Both softmax and simple normalization take a set of raw scores and produce a distribution that sums to 1. That is where the similarity ends.

Simple normalization divides each score by the sum of all scores. A set of scores like [2.8, 0.8, 0.3] produces weights proportional to those values. The ratio between the highest and lowest score is preserved linearly. A score 2.8x larger than another gets 2.8x the weight. If scores are close together, weights are close together. The operation is honest but flat.

Softmax exponentiates each score before dividing. e^2.8 = 16.4, e^0.8 = 2.2, e^0.3 = 1.35. Now the ratio between highest and lowest is 16.4 / 1.35 = 12.1, not 2.8 / 0.3 = 9.3. The exponentiation amplifies score differences. A token that scores 2.5 points higher than another does not get 2.5x the weight — it gets roughly e^2.5 = 12.2x the weight. Small score differences become large probability gaps.

Raw scores for 5 tokens:
  "surgeon"  2.8
  "the"      0.8
  "quickly"  0.3
  "a"        0.2
  "agreed"  -0.5

Simple normalize (divide by sum = 3.6, negatives clamped to 0):
  "surgeon"  0.622
  "the"      0.178
  "quickly"  0.133
  "a"        0.044
  "agreed"   0.000
  → 3-point lead = 4.7x weight

Softmax (e^x / sum of e^x):
  "surgeon"  0.891
  "the"      0.060
  "quickly"  0.037
  "a"        0.033
  "agreed"   0.016
  → 3-point lead = 14.8x weight

Same scores.

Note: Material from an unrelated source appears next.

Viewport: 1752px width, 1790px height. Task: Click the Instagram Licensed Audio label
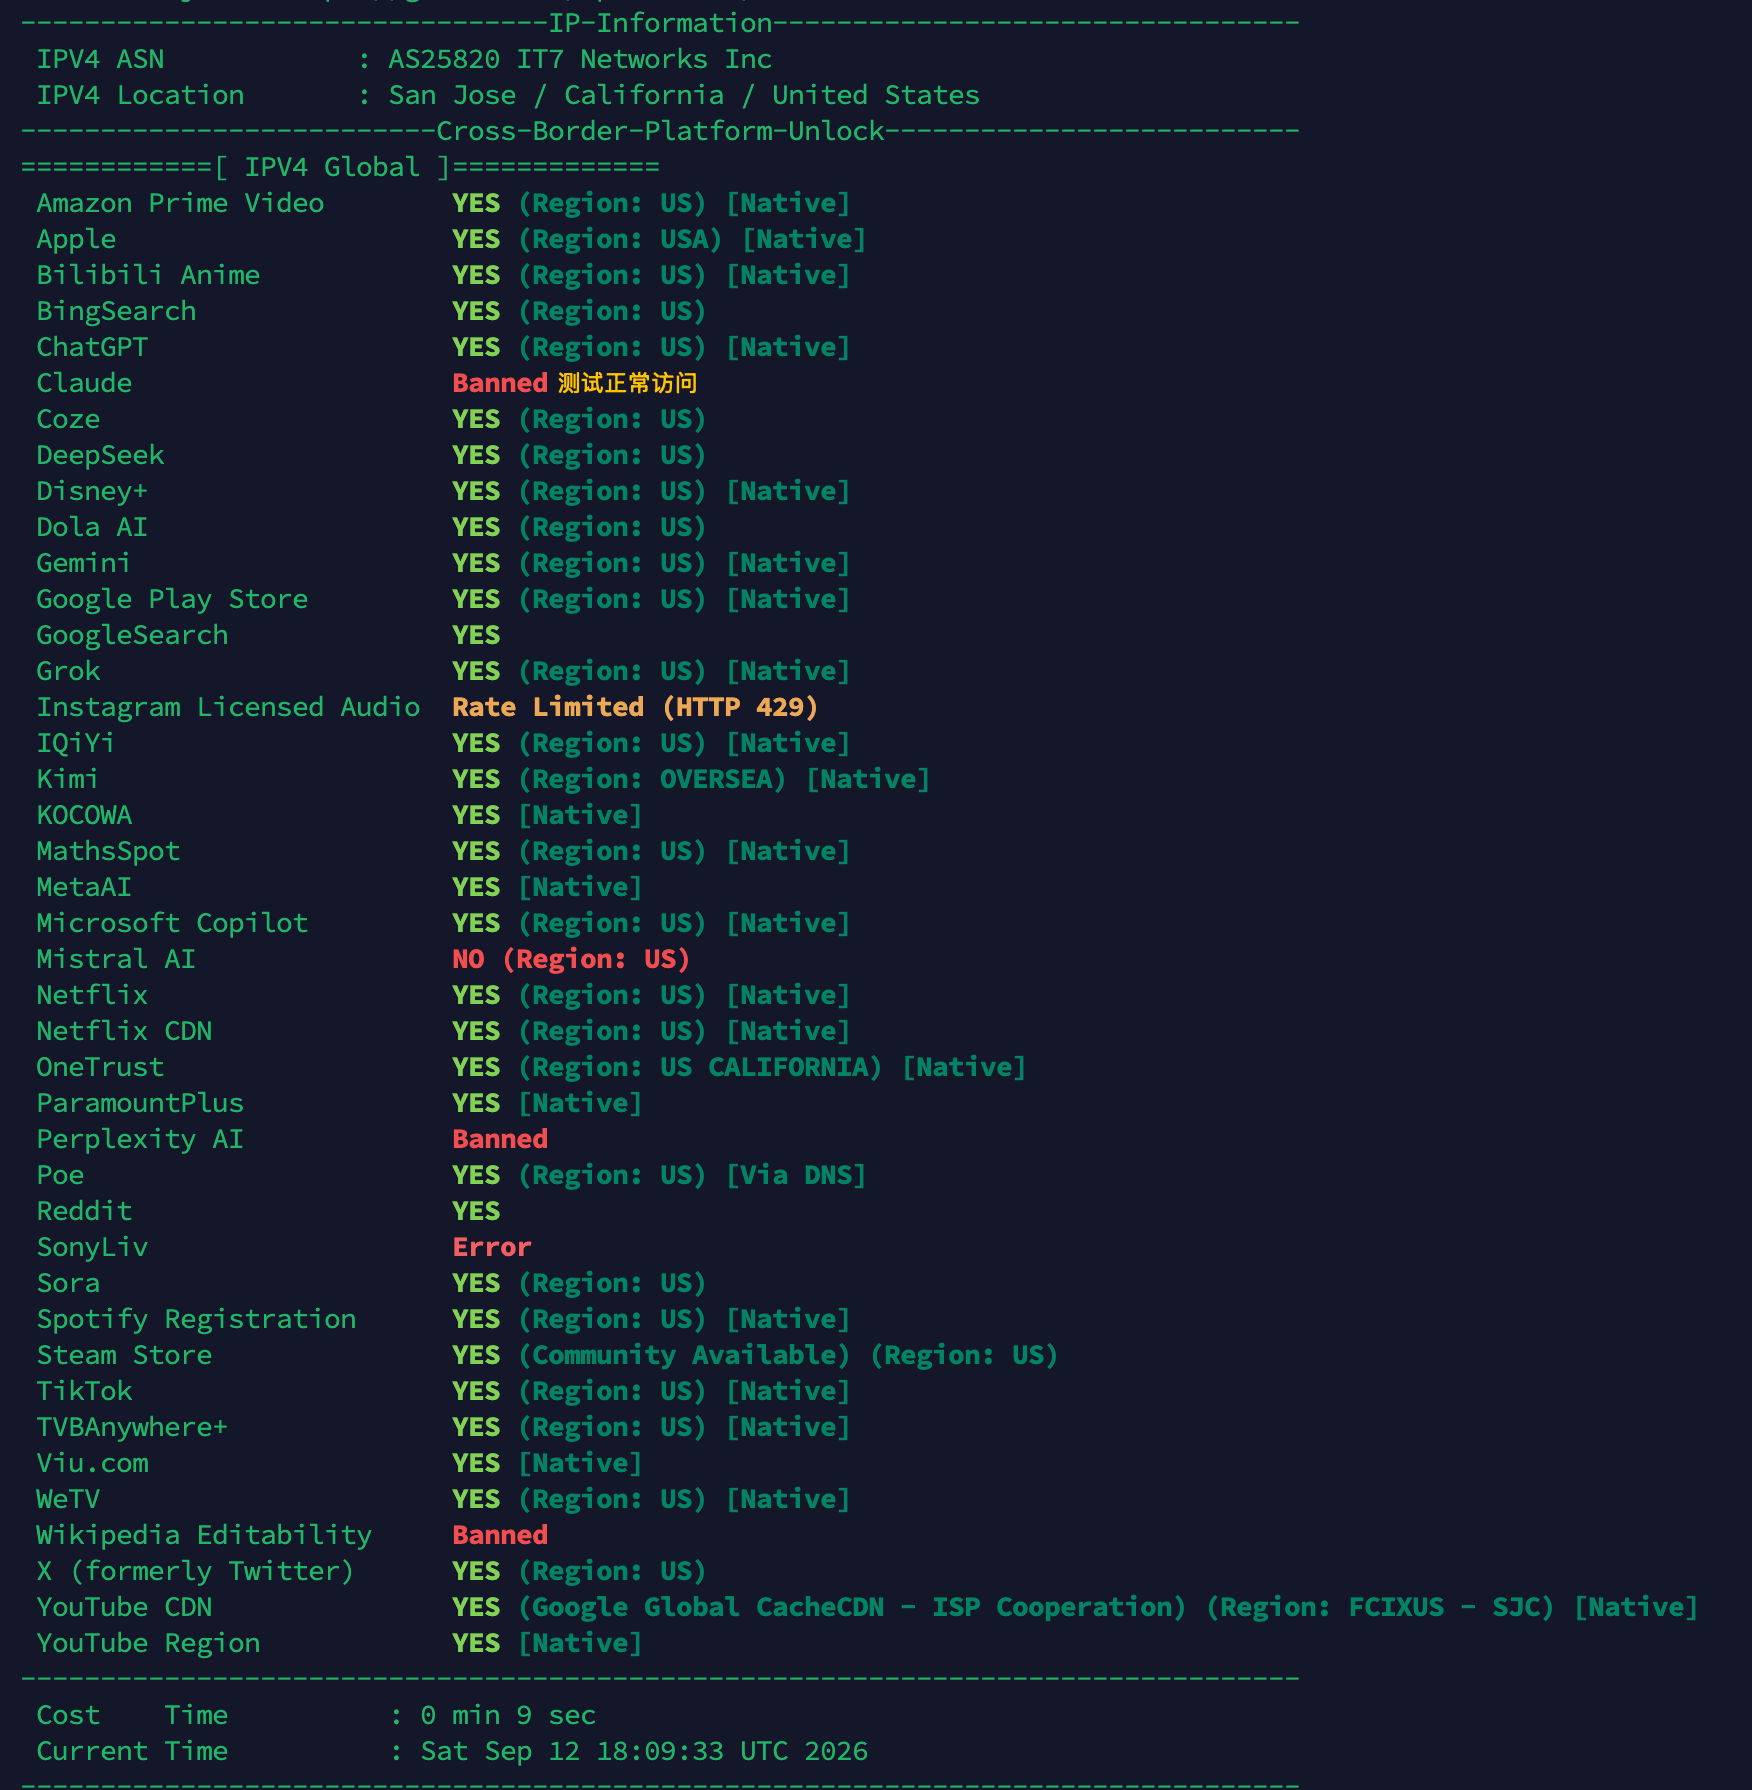tap(228, 707)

Same dominant token. Completely different concentration.

The consequence for attention is not subtle. In a language model, most tokens are not relevant to a given query position. The word "agreed" should attend to "surgeon" with high weight and ignore articles almost entirely. Simple normalization spreads probability mass across the whole sequence, because it treats score differences as linear. The result is diluted attention — the model integrates information from tokens that are essentially noise for this particular computation.

Softmax sharpens the distribution precisely because the exponential function is convex. Tokens with scores above the mean get amplified; tokens with scores below the mean get suppressed. The model learns to produce score differences that, after exponentiation, create the concentration it needs. This is also why temperature works the way it does: dividing all logits by T before softmax stretches or compresses the score gaps, controlling how sharp the final distribution becomes.

Normalize-by-sum is the right operation when you want a fair weighted average. Softmax is the right operation when you want a learnable mechanism to express confident focus — which is exactly what attention is.

Softmax sharpens because it exponentiates before normalizing: a 3-point score advantage becomes a 14.8x probability advantage, letting the model learn to concentrate attention on what matters instead of spreading weight proportionally across everything.